• Goal of the exercise
Pull out each line of the records holding the string "screenshot".

• Records shown

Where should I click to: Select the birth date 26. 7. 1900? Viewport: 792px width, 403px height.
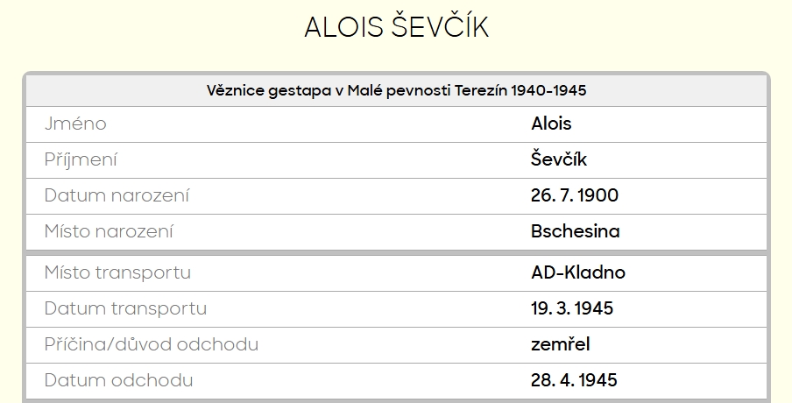click(x=574, y=195)
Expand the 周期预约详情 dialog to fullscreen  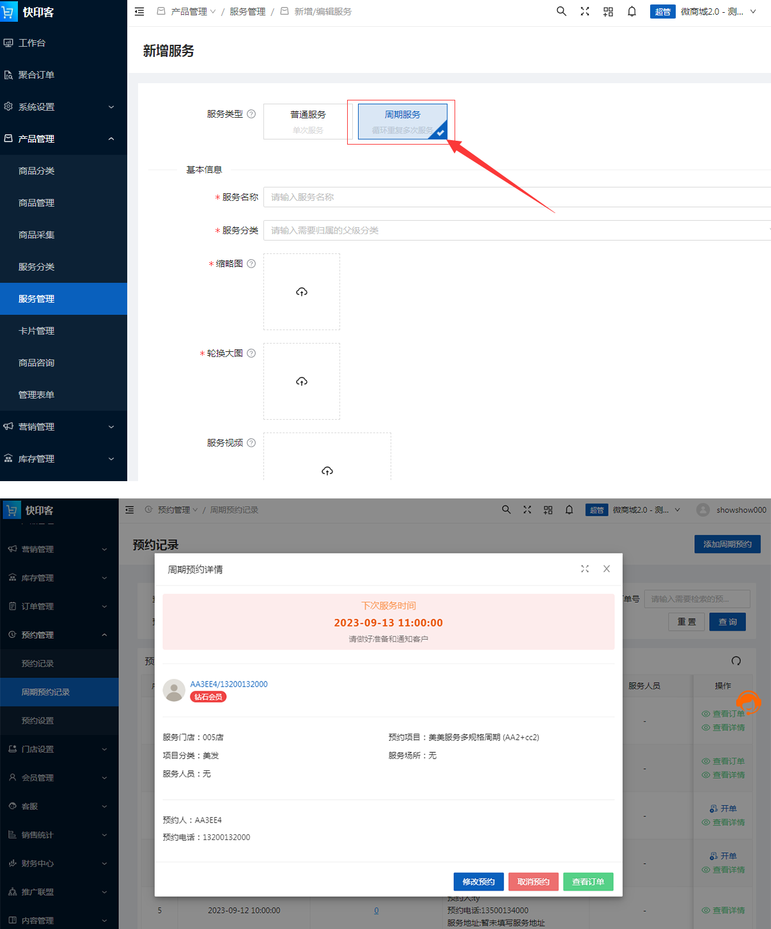[x=584, y=569]
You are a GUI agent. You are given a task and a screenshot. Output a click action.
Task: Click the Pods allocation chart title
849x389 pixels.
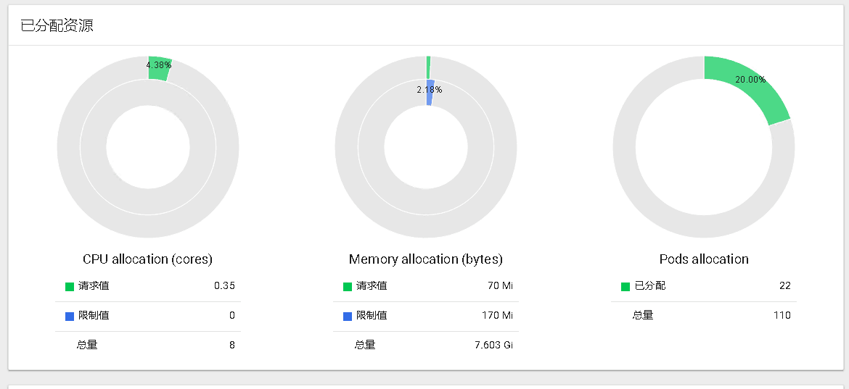[x=703, y=259]
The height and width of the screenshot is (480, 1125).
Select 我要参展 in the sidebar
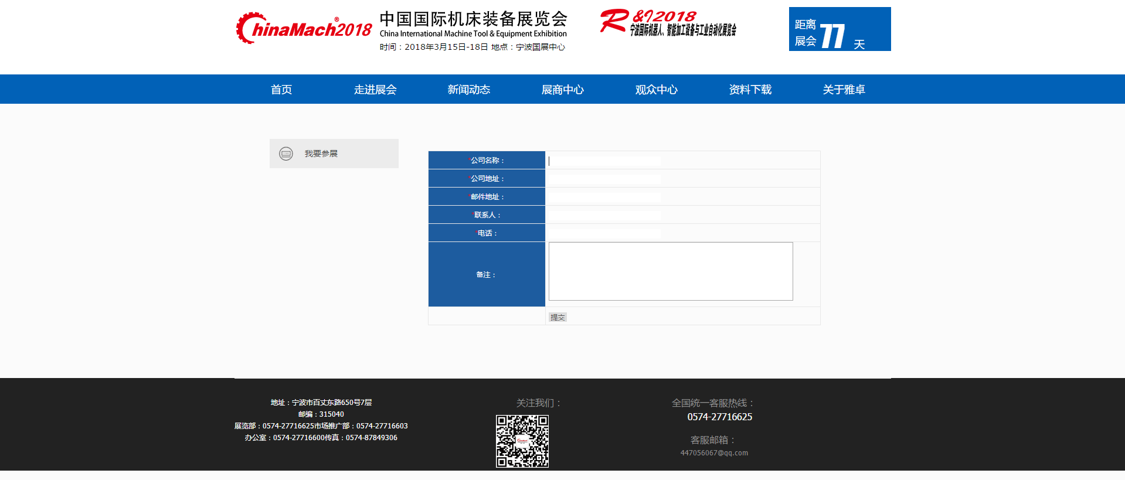pyautogui.click(x=321, y=154)
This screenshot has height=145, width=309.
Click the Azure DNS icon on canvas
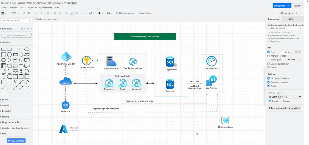coord(65,105)
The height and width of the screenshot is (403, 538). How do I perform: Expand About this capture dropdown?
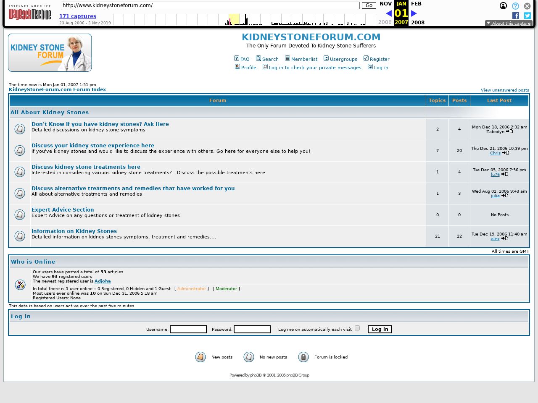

• Your response
You are a GUI agent. You are given a task and a screenshot. Output a click action.
The height and width of the screenshot is (480, 1125).
This screenshot has height=145, width=309.
The height and width of the screenshot is (403, 538). How do I perform: Expand About this capture dropdown?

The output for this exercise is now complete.